Para quienes éramos jóvenes al terminar los cincuenta y empezar los sesenta, no existía vuelta de hoja. Eso era lo perdurable y a callar. Nada de andarse con remilgos, muchachitos, ni decir no me gusta a lo que había salido del Olimpo. Era muy importante leer y paladear y venerar a aquéllos -muchos y buenos todos desde luego-, so pena de parecer idiota y terminar los días publicando versitos y ensayitos en alguna revistucha marginal. Para quienes éramos jóvenes al comenzar los sesenta, aquello era más o menos así.

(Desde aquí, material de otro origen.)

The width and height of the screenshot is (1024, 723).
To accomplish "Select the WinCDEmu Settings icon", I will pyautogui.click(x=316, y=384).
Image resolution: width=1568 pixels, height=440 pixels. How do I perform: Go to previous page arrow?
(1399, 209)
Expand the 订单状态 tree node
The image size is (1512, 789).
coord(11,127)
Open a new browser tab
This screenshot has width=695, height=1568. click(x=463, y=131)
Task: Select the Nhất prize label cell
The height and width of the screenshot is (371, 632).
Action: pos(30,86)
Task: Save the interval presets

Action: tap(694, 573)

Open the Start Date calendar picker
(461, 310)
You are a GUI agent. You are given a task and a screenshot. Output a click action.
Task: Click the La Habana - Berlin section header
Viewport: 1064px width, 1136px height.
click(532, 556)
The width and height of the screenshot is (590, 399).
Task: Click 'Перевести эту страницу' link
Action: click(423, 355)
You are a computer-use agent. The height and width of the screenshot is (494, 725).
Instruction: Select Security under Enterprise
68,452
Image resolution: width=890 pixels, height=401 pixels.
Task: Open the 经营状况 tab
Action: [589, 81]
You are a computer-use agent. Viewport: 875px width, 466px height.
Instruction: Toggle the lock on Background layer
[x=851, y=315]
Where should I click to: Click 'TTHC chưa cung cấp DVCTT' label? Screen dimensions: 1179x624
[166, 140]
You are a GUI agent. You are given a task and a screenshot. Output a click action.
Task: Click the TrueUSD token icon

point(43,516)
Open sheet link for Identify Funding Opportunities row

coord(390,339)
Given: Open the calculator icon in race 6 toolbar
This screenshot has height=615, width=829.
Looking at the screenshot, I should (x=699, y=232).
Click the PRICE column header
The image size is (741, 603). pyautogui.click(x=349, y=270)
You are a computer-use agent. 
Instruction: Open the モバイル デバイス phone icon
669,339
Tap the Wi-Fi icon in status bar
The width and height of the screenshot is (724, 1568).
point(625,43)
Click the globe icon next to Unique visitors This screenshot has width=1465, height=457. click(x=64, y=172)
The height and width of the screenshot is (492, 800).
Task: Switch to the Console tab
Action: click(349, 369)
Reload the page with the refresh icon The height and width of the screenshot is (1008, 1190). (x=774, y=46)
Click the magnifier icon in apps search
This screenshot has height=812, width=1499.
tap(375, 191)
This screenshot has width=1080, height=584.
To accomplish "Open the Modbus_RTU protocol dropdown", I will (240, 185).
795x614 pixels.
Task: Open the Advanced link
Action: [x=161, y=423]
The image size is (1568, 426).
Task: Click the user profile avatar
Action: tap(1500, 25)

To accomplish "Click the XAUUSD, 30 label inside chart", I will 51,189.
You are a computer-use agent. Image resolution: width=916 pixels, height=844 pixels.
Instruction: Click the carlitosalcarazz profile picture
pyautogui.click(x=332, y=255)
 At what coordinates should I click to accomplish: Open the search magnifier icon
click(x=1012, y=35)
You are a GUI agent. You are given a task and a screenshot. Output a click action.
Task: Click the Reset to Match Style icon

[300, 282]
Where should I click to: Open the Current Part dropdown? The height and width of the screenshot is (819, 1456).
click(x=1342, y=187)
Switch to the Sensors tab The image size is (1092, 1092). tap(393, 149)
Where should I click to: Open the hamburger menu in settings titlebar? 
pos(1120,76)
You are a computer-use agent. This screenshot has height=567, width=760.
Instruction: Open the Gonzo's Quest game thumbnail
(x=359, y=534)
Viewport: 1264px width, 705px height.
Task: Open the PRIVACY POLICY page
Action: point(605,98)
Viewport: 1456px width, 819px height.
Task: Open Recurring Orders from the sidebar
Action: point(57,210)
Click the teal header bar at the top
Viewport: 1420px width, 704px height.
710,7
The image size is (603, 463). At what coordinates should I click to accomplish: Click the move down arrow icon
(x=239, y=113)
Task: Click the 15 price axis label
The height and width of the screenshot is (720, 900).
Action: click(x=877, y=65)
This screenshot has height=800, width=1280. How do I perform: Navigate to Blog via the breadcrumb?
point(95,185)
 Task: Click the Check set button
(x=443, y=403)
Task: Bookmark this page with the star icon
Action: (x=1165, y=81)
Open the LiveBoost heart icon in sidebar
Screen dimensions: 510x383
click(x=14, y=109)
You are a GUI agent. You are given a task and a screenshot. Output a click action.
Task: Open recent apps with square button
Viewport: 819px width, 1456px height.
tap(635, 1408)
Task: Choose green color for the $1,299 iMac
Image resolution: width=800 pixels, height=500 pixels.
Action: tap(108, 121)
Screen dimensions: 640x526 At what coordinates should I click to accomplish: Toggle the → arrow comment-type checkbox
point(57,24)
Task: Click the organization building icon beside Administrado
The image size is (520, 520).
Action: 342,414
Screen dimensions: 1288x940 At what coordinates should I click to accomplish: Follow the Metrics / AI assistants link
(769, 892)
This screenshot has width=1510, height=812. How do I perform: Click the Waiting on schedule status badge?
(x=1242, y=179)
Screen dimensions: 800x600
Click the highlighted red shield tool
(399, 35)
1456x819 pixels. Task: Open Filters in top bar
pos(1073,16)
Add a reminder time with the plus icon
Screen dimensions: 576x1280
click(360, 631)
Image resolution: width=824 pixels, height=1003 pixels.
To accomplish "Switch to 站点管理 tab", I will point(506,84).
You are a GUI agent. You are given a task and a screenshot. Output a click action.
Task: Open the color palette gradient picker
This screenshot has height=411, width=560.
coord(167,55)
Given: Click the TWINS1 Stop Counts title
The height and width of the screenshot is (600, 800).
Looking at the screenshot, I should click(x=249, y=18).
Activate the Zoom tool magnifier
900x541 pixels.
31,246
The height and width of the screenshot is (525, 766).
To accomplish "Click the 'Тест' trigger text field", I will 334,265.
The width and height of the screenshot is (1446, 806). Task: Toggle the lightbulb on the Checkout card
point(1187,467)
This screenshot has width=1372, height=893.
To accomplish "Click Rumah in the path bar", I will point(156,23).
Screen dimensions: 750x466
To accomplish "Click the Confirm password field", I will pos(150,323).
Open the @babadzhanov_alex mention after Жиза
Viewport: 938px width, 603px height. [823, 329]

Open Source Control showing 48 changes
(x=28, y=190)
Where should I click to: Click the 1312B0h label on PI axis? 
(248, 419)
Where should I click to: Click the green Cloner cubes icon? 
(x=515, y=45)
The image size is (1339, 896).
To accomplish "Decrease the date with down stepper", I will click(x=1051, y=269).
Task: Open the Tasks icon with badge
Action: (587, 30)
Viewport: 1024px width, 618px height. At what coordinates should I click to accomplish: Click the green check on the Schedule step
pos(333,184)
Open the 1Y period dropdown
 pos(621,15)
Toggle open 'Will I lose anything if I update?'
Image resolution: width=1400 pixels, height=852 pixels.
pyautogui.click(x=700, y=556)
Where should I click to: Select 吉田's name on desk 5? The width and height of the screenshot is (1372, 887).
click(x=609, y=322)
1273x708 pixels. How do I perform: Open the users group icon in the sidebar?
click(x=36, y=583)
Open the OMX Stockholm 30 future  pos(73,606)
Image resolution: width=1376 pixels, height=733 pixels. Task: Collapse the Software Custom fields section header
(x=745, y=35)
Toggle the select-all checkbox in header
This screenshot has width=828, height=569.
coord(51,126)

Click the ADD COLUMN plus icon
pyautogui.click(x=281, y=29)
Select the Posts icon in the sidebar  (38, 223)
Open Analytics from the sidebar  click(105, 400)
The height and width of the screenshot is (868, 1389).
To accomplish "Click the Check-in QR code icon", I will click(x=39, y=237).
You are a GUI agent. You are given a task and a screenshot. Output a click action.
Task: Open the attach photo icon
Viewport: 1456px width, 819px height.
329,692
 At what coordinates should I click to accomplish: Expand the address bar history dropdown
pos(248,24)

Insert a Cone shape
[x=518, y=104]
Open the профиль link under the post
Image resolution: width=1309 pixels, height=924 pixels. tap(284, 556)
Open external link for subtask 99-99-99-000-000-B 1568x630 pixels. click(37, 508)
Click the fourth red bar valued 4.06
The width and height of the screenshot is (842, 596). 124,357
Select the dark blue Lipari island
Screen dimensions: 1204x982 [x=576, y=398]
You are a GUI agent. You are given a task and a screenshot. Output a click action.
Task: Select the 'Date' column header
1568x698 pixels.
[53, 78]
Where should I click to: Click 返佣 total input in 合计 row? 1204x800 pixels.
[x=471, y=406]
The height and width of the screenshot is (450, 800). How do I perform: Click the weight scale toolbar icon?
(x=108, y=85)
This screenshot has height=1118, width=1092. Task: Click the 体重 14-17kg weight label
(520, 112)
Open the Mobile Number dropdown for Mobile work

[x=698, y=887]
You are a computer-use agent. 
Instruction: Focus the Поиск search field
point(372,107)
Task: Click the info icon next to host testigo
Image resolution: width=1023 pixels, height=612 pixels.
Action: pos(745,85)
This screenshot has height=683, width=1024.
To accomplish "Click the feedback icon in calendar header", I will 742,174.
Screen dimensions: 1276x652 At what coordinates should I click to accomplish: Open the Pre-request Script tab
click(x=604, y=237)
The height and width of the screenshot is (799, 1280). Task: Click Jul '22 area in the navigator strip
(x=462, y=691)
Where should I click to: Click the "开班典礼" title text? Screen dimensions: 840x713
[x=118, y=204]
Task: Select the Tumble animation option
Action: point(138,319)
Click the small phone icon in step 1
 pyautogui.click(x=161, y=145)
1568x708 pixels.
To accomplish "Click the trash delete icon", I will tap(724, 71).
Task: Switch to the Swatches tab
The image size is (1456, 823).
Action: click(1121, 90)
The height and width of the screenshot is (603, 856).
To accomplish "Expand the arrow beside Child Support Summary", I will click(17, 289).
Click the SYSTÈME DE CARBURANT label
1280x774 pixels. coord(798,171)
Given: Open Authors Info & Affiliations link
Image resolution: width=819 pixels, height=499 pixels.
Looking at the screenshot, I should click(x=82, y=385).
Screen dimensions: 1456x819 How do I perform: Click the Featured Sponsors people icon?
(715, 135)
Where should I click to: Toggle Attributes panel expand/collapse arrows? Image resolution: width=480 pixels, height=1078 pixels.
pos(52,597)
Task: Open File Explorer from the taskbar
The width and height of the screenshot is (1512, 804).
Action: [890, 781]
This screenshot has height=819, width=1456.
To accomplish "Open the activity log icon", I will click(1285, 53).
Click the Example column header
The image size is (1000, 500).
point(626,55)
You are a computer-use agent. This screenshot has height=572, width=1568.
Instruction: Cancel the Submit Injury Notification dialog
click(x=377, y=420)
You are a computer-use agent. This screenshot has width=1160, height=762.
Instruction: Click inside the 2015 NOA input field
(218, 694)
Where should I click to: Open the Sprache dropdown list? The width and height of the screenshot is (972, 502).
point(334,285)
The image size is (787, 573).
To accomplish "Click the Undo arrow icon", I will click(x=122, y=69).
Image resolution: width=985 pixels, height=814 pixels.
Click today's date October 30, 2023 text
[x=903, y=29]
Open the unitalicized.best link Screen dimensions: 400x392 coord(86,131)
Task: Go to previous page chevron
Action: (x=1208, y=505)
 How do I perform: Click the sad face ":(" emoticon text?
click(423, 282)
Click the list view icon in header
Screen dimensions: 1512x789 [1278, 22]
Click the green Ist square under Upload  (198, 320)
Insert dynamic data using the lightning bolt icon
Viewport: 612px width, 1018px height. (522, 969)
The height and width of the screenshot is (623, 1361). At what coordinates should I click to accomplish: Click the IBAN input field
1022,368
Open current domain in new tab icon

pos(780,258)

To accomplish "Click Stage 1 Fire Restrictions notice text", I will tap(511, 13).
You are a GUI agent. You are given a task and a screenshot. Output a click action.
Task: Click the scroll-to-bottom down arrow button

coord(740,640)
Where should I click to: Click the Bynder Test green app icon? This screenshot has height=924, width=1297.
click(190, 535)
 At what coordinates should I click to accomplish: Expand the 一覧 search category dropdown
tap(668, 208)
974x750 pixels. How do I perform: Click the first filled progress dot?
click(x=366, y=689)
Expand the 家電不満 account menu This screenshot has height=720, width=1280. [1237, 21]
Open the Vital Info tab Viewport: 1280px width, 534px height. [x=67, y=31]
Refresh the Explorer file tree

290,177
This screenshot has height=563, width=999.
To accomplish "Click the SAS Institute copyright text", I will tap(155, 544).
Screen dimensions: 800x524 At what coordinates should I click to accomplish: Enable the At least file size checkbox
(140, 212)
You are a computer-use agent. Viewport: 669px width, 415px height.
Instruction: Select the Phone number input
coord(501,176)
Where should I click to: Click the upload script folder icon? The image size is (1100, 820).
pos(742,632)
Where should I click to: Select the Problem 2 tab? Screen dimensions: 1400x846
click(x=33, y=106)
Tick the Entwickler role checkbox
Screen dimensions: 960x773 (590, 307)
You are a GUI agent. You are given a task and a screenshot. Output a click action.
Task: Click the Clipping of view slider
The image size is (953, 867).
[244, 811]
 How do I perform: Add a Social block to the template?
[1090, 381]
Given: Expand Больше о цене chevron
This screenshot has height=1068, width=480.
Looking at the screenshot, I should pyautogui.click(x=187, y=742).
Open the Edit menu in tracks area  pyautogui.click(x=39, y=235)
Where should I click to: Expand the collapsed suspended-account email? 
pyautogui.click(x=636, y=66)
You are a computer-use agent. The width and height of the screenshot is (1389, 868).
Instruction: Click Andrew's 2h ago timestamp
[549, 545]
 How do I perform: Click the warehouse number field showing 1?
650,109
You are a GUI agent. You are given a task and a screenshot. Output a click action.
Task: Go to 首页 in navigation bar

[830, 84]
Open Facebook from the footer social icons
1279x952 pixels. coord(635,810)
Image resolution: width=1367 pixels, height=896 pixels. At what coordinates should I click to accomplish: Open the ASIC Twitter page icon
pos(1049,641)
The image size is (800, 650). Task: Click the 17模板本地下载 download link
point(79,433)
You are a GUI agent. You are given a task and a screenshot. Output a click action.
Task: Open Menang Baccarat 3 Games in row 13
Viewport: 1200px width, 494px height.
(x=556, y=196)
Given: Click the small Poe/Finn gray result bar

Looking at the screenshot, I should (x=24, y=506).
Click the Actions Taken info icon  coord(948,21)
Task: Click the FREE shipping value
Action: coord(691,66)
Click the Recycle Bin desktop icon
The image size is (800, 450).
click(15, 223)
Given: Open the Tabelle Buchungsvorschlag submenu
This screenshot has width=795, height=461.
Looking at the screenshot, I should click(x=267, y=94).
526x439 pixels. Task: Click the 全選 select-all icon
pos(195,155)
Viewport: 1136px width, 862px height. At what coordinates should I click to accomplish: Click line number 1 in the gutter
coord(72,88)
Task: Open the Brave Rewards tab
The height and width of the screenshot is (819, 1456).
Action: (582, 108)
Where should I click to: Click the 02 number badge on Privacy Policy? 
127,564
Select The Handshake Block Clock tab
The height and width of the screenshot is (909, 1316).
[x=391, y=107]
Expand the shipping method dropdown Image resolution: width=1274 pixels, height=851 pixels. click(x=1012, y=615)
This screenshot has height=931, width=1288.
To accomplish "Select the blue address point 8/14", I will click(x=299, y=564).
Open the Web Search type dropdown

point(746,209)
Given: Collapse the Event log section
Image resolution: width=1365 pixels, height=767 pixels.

Así era el mandamiento, pero desobedecíamos y pecábamos y nos
lanzábamos a leer a Elías Nandino -qué difícil era dar con sus poemas-, o
a gustar en secreto -como oficiantes del vicio solitario-, las rimas broncas
de Leduc; o a entregarnos de lleno a los versos rebeldes de Efraín Huerta
y Jesús Arellano. O a asomarnos, temblando de emoción, a la emoción
cotidiana, temprana todavía, de un Jaime Sabines desgarrado. Eran
muchos los buenos que no estaban en la brillante lista de los imprescindibles
y nunca conseguimos entender -no lo entendemos aún ahora-, por
qué los grupos, las revistas, los suplementos de la élite, les regateaban
tanto el reconocimiento. Entre esos grandes -de alguna manera marginados
o simple y hábilmente soslayados-, estaba a la cabeza, ya se sabe,
Elías Nandino. Venía de muy atrás: de lejos: del tiempo de los Contemporáneos,
que no lo acabaron de instalar en su equipo, tal vez porque a
Nandino le faltaba el desplante social de lo exquisito. “Los conocí cuando
eran inmortales -le dijo a Armando Ponce un Nandino burlón, en octubre
de 1982- y mire usted, ahora todos están muertos”. El único que vive, que
sobrevive, es él, atado a esa suya poesía que al ser añejada por el tiempo,
al no haberse desgastado por la publicidad dogmática de lo antologable,
conserva y transmina hoy el sabor de lo original, de lo sencilla y limpiamente
poético por triste y por dramático.
Desde luego, Elías Nandino jamás fue un inocente, ni se dejó aplastar ni marginar a lo tonto. No es una víctima. Él se hizo a un lado y dejó pasar los búfalos tronantes para poder continuar escribiendo sin presiones de fama o de premios posibles. También, además, con generosidad de médico apostólico -bondadoso señor-, se dio a la tarea -por aquellos cincuenta- de publicar Estaciones, donde los jóvenes de fines de esa década, echábamos a retozar nuestras primeras parrafadas y aprendíamos a reconocer, en ese poeta altruista, pero extraño -siempre extraño, misterioso- una personalidad que no negociaba con halagos y que de pronto se ponía a decir, por ejemplo, maravillas:
Elías Nandino no necesitó de trampas políticas para sobrevivir en
nuestras letras. Con sus propias manos fabricó una silla y se sentó a la
mesa de la poesía mexicana a leer sus versos con sabor a muerte. Leyéndolos,
es decir, escribiéndolos, nos entregó un mensaje a los jóvenes de
entonces, que guardamos en un lugar privilegiado del librero nacional,
en un sitio agradecido del corazón literario.
Para quienes éramos jóvenes al terminar los cincuenta, Elías Nandino
fue maestro, amigo, ejemplo sobre todo de cómo ser y hacerse escritor sin
alharacas: sencillamente siendo y escribiendo.